INDEFINIÇÃO

Anac não cumpre prazo para relicitação de Viracopos e deixa futuro do terminal incerto

Tribunal de Contas da União quer que a Agência Nacional de Aviação Civil se manifeste em até 15 dias para justificar a perda da data-limite estipulada

Edimarcio A. Monteiro/[email protected]
03/06/2025 às 10:39.
Atualizado em 03/06/2025 às 12:46
Prazo para relicitação da concessão do aeroporto foi definido pelo TCU ao rejeitar o pedido de adiamento feito pela Aeroportos Brasil Viracopos; o prazo de quatro anos venceria em 2024, mas foi suspenso pela tentativa de acordo entre a ABV e a Anac para manter a empresa e evitar uma nova concorrência, negociação que fracassou (Rodrigo Zanotto)

Prazo para relicitação da concessão do aeroporto foi definido pelo TCU ao rejeitar o pedido de adiamento feito pela Aeroportos Brasil Viracopos; o prazo de quatro anos venceria em 2024, mas foi suspenso pela tentativa de acordo entre a ABV e a Anac para manter a empresa e evitar uma nova concorrência, negociação que fracassou (Rodrigo Zanotto)

O prazo para relicitação do Aeroporto Internacional de Viracopos venceu ontem sem que a Agência Nacional de Aviação Civil (Anac) tenha sequer aberto o processo, o que deixa a situação futura do terminal aeroportuário incerta. No início da noite de ontem, o Tribunal de Contas da União (TCU) tornou público o despacho do relator do caso, ministro Bruno Dantas, dando o prazo de 15 dias para que a Anac “apresente as razões de justificativa para a consumada perda do prazo legal para a conclusão do processo de relicitação do Aeroporto Internacional de Viracopos."

════════

Tarefas a realizar:
#1 Segundo a reportagem sobre Viracopos, quantos dias o TCU deu à Anac para justificar a perda do prazo?
#2 Com base na reportagem sobre Viracopos, explique por que o prazo de quatro anos para a relicitação não venceu em 2024.
#3 Escreva a continuação da reportagem sobre Viracopos a partir do último parágrafo.
Não é preciso consultar as entradas.

Material de apoio:
════════

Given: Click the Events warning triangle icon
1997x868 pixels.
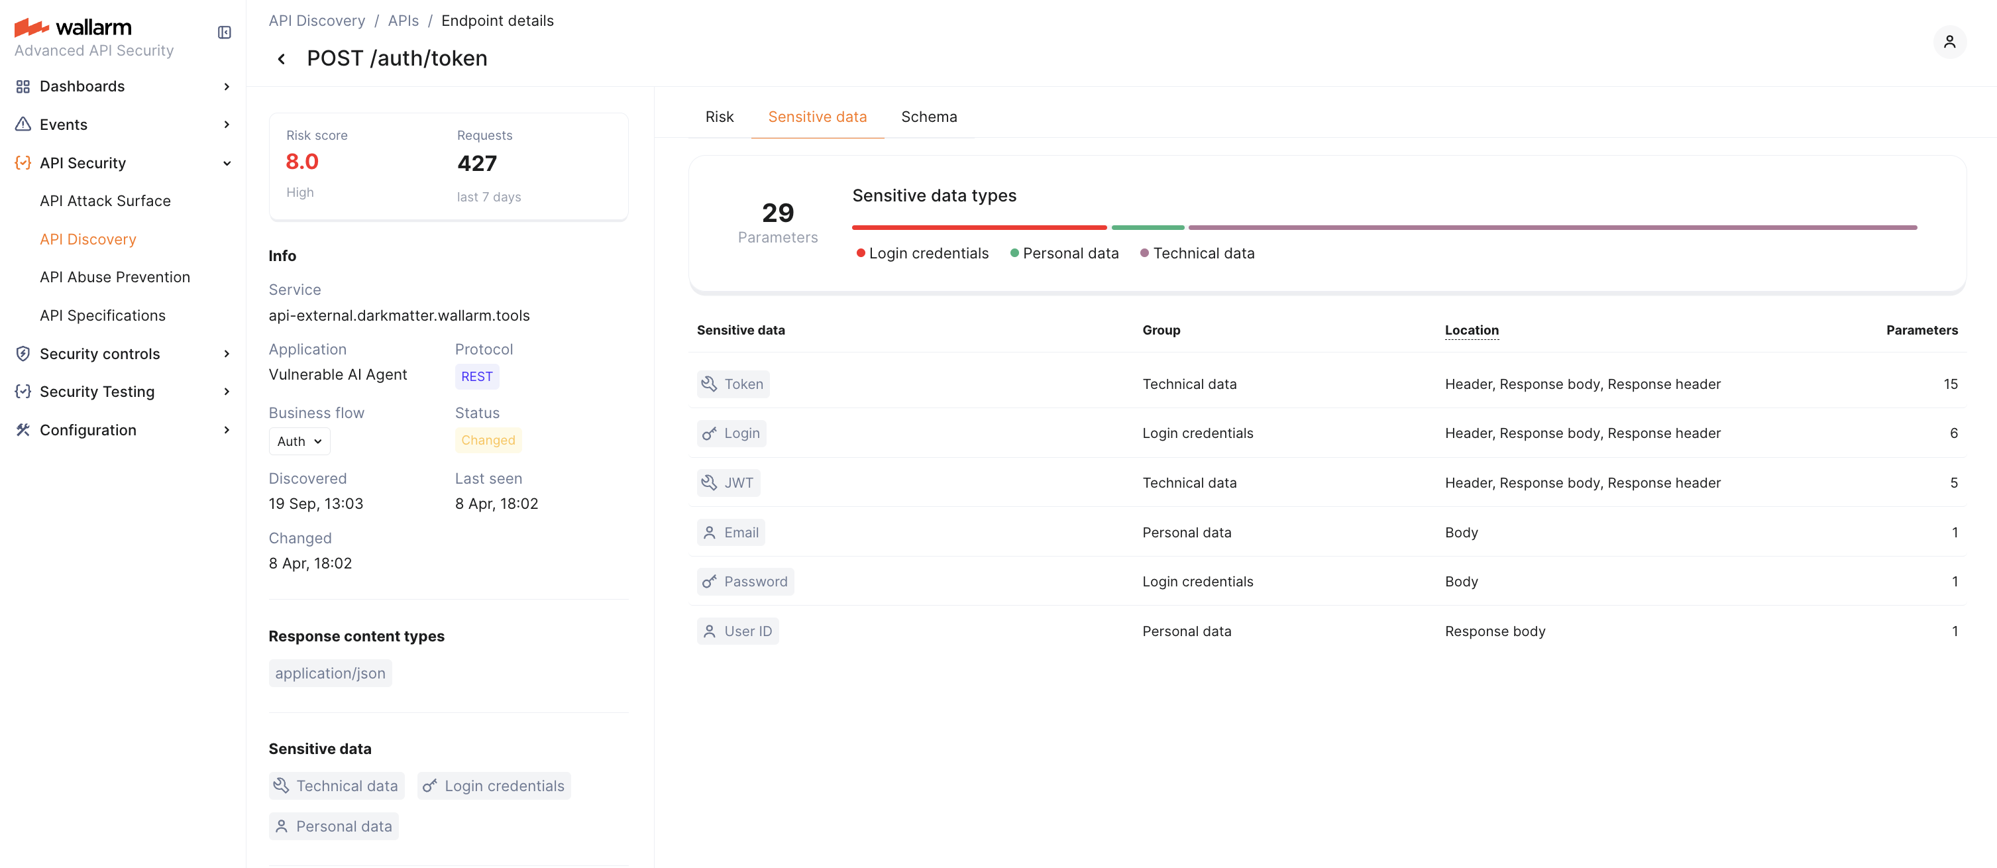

════════

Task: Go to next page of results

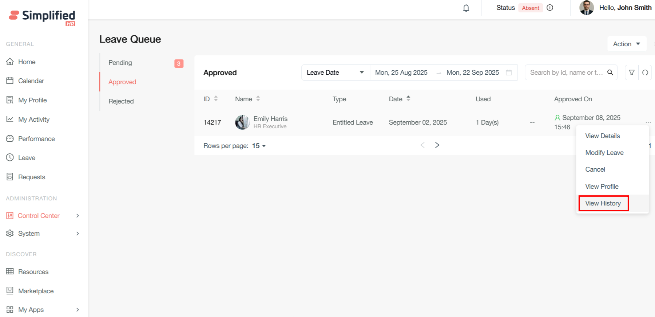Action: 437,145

════════

Respostas por tarefa:
#1 15 dias.

#2 O prazo foi suspenso pela tentativa de acordo entre a ABV e a Anac, que buscava manter a empresa e evitar uma nova concorrência. Essa negociação fracassou.

#3
Ele cobrou também do diretor-presidente interino da agência reguladora, Roberto José Silveira Honorato, explicação sobre “as consequências para o interesse público da não conclusão da relicitação dentro do prazo”. O ministro não indicou as possíveis medidas por parte do Tribunal em função do descumprimento.

A Anac informou que está à disposição da Corte para prestar todos os esclarecimentos necessários sobre o assunto. “A Anac registra que sempre pautou sua atuação, em todos os processos de relicitação que conduziu, pelos princípios da razoabilidade, proporcionalidade, boa fé e legalidade estrita, além de sempre observar orientações e determinações expedidas por órgãos competentes, tendo se submetido voluntária e proativamente à fiscalização do TCU em todos os atos praticados, sendo que jamais recebeu qualquer ressalva ou apontamento quanto à irregularidade de sua atuação.”

Por enquanto, a concessionária Aeroportos Brasil Viracopos (ABV) segue à frente da gestão de Viracopos até a definição de uma nova administradora, o que ainda não tem data prevista para ocorrer. A empresa apontou que manterá todas as operações normalmente, sem impacto para os passageiros e companhias aéreas.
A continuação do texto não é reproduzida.